• ACTIVITY
Skipping all pictures, print exactly the lines below from the one with "You are a GUI" through the final line.

Saved data entries:
········

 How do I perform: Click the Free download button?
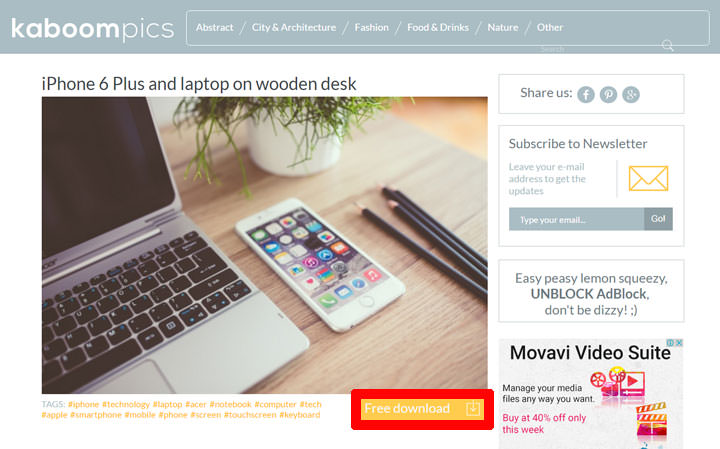(422, 409)
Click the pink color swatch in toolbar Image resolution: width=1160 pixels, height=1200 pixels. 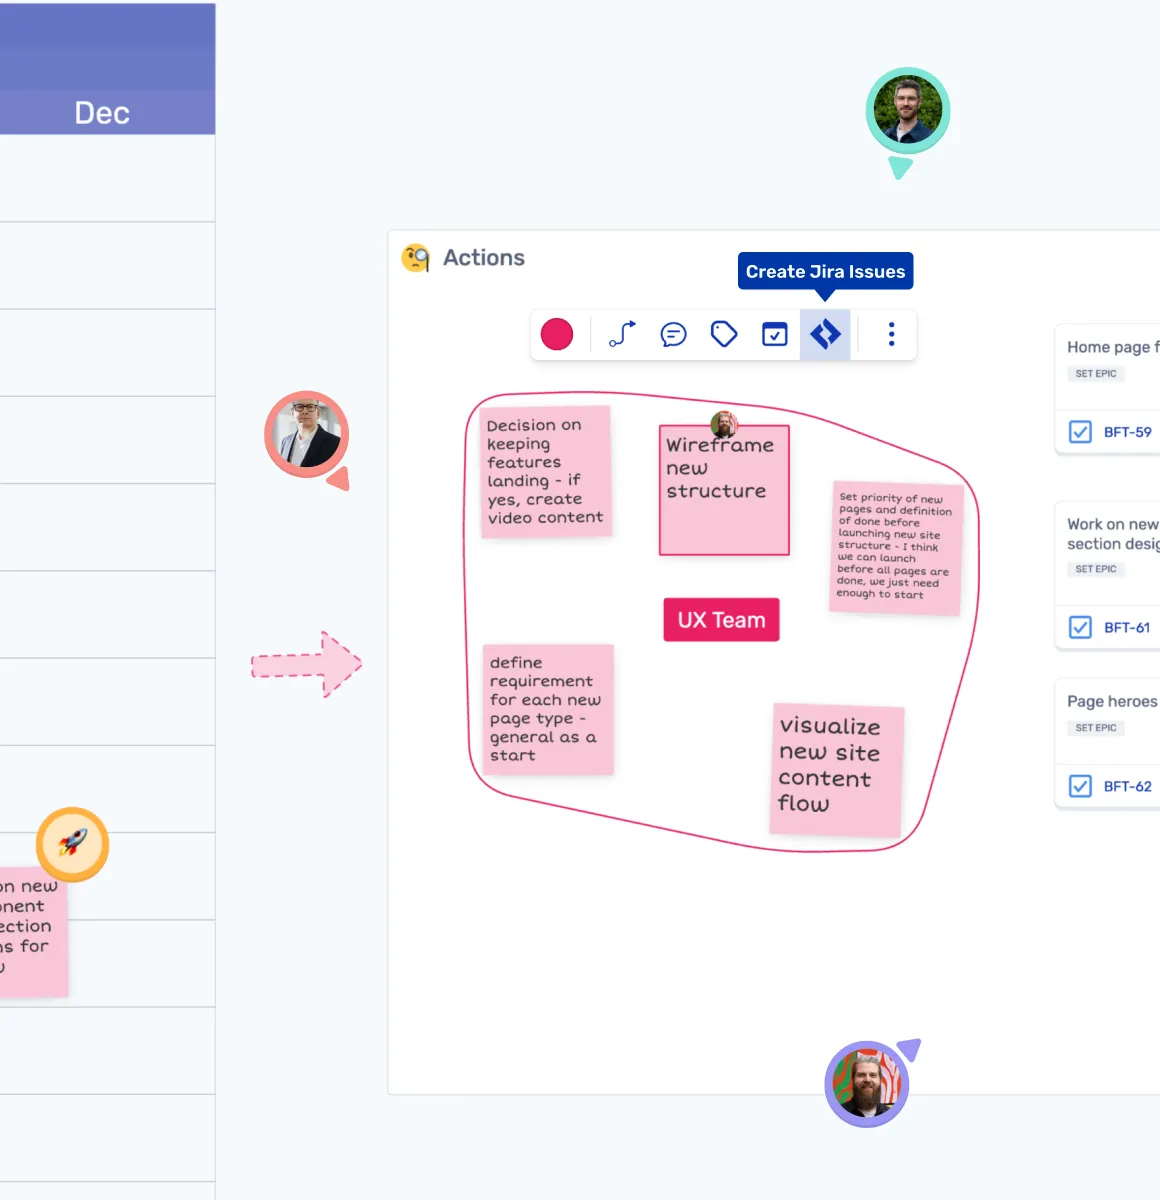pos(557,334)
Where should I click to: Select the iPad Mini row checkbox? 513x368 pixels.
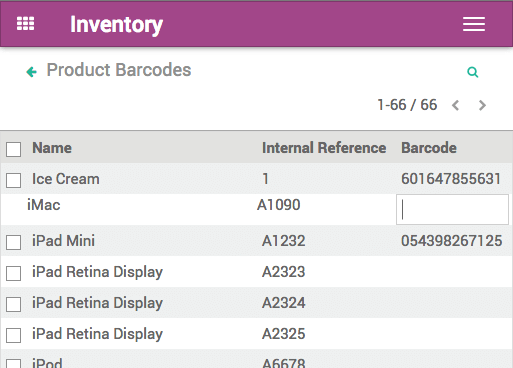pyautogui.click(x=13, y=242)
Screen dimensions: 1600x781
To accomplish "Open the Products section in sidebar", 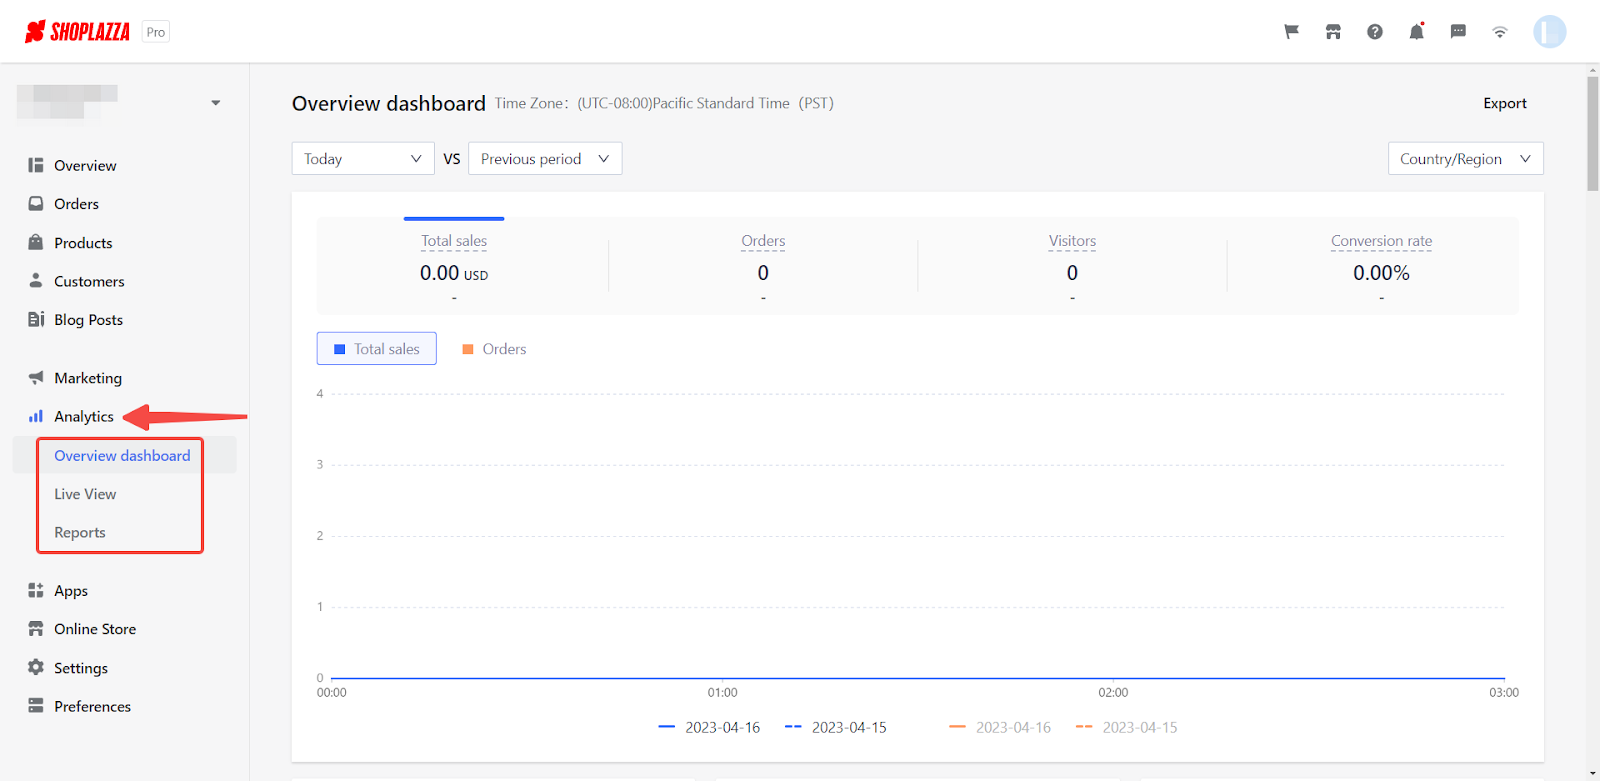I will [x=83, y=243].
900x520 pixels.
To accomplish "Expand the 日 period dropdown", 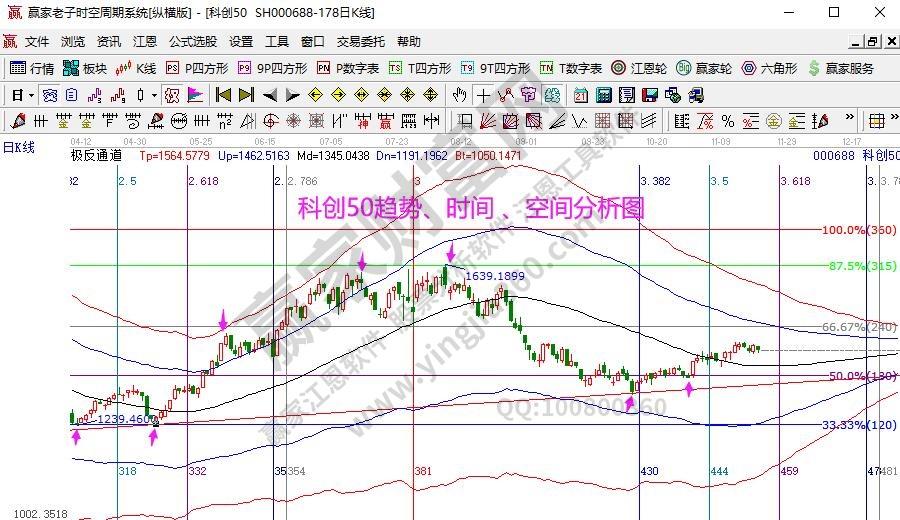I will (32, 95).
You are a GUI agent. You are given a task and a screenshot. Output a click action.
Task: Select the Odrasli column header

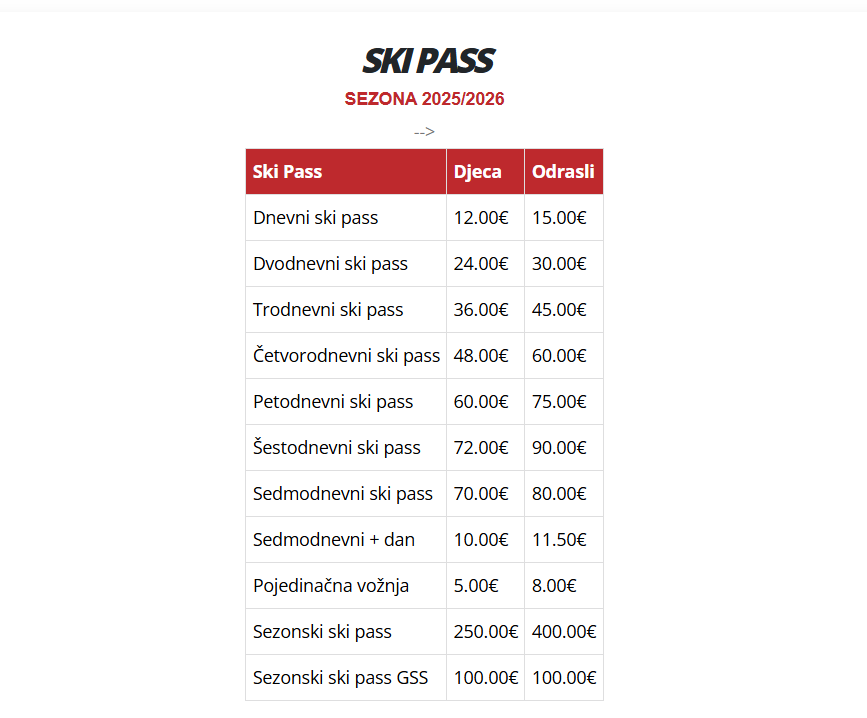tap(563, 171)
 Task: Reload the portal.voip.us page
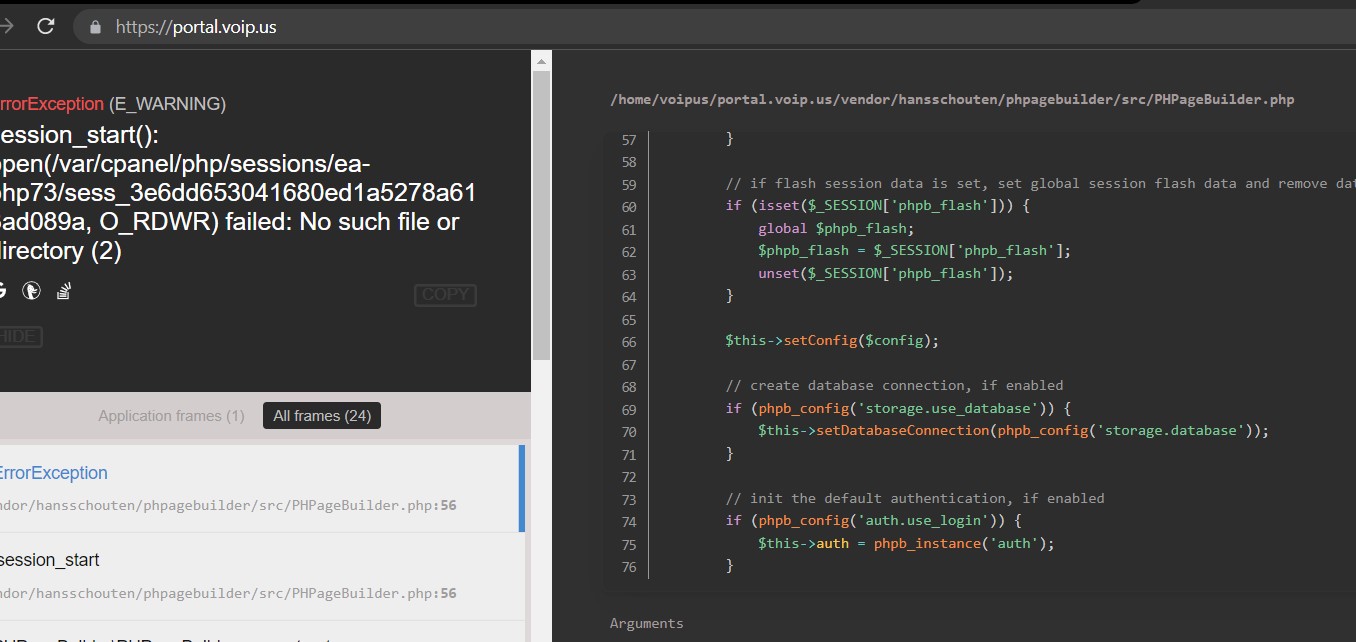point(45,26)
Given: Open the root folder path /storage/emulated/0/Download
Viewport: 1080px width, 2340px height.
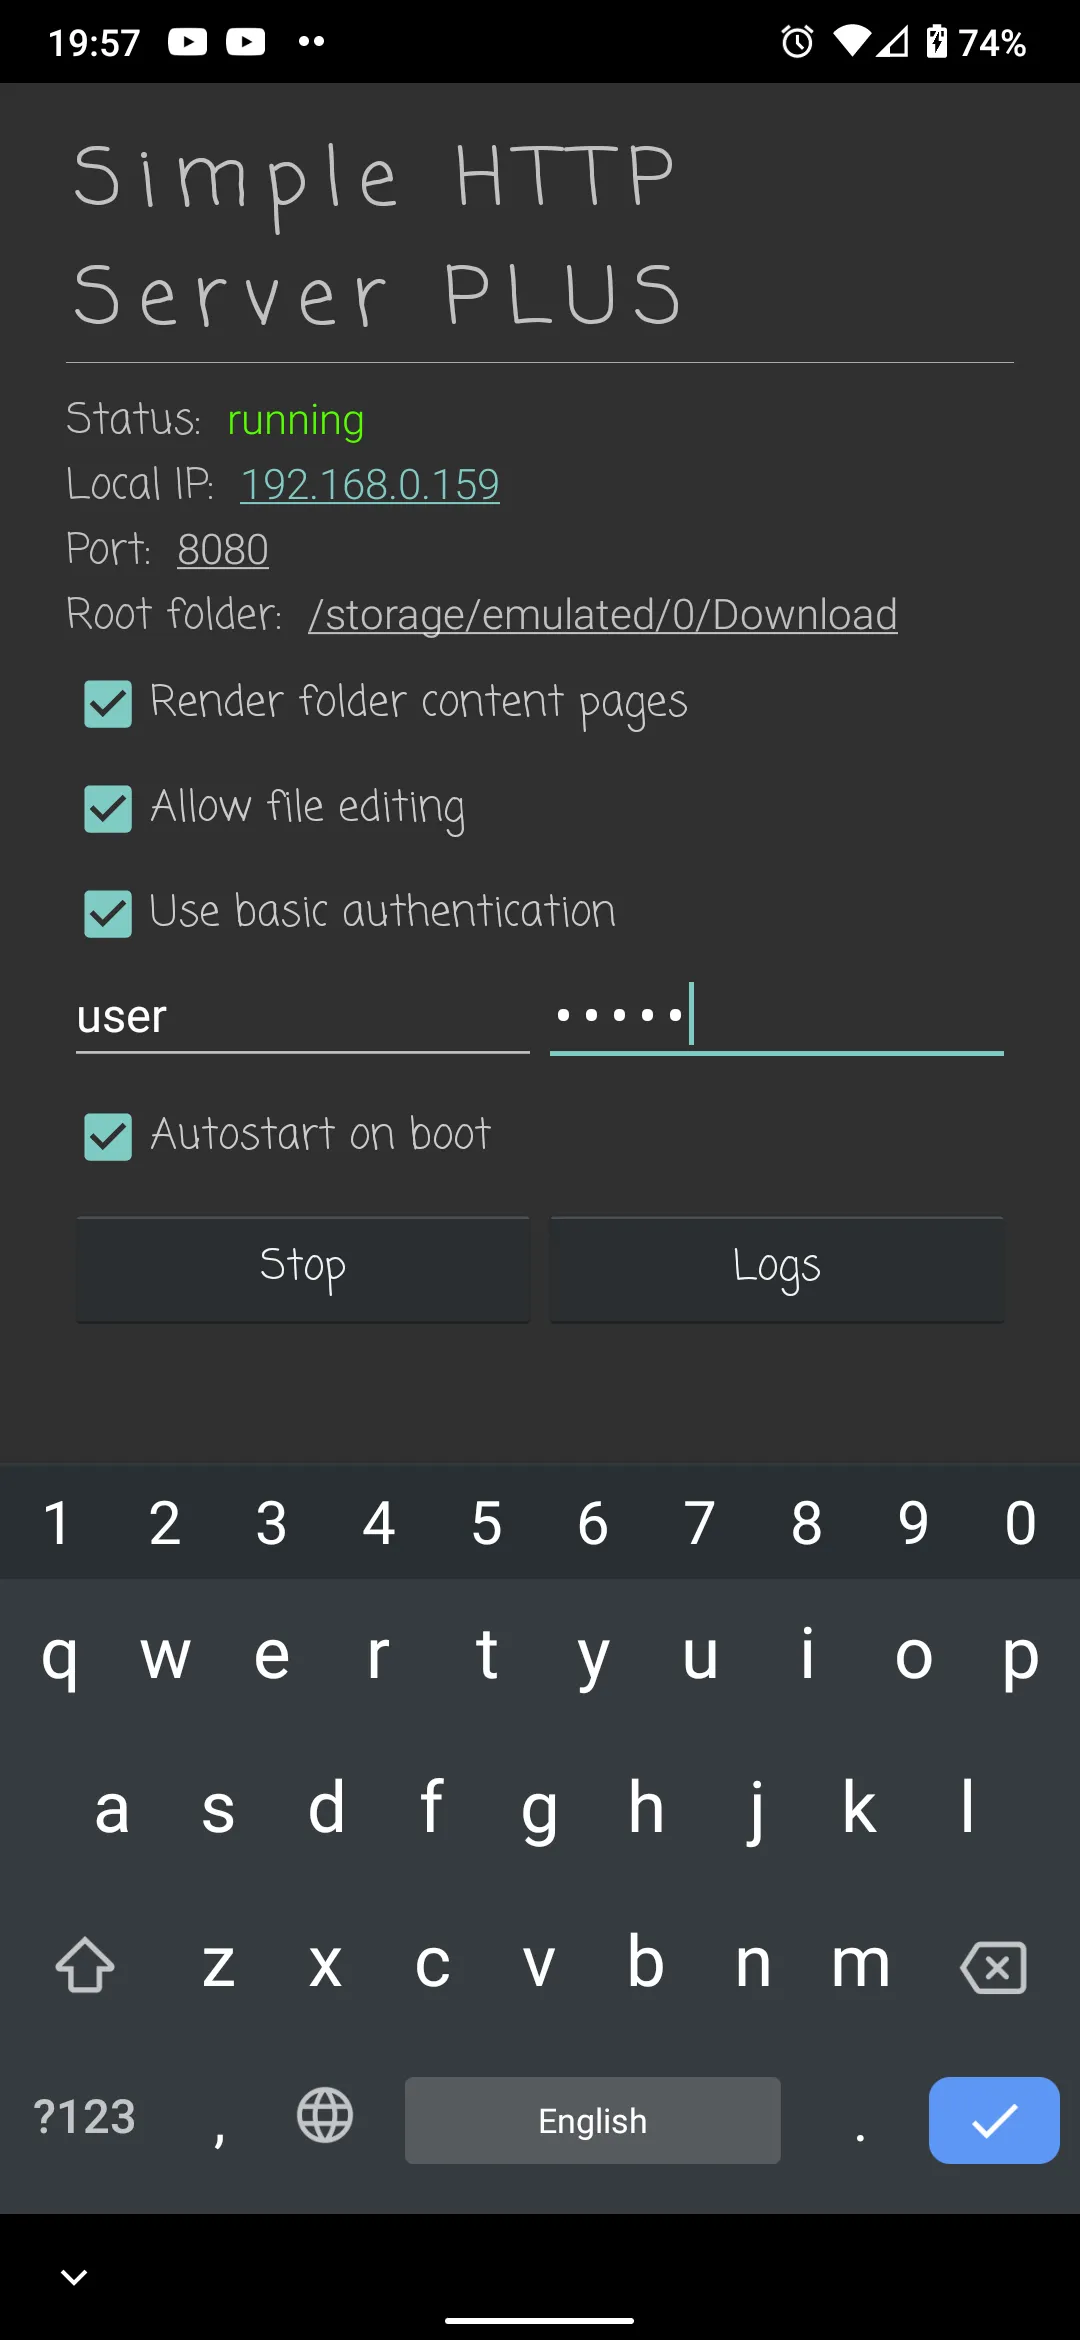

········

• RESULT
You are a GUI agent. You are given a task and a screenshot. Output a click action.
Task: Select the Odrasli column header

tap(563, 171)
 Task: Reload the portal.voip.us page
point(45,26)
Given: Open the root folder path /storage/emulated/0/Download
Viewport: 1080px width, 2340px height.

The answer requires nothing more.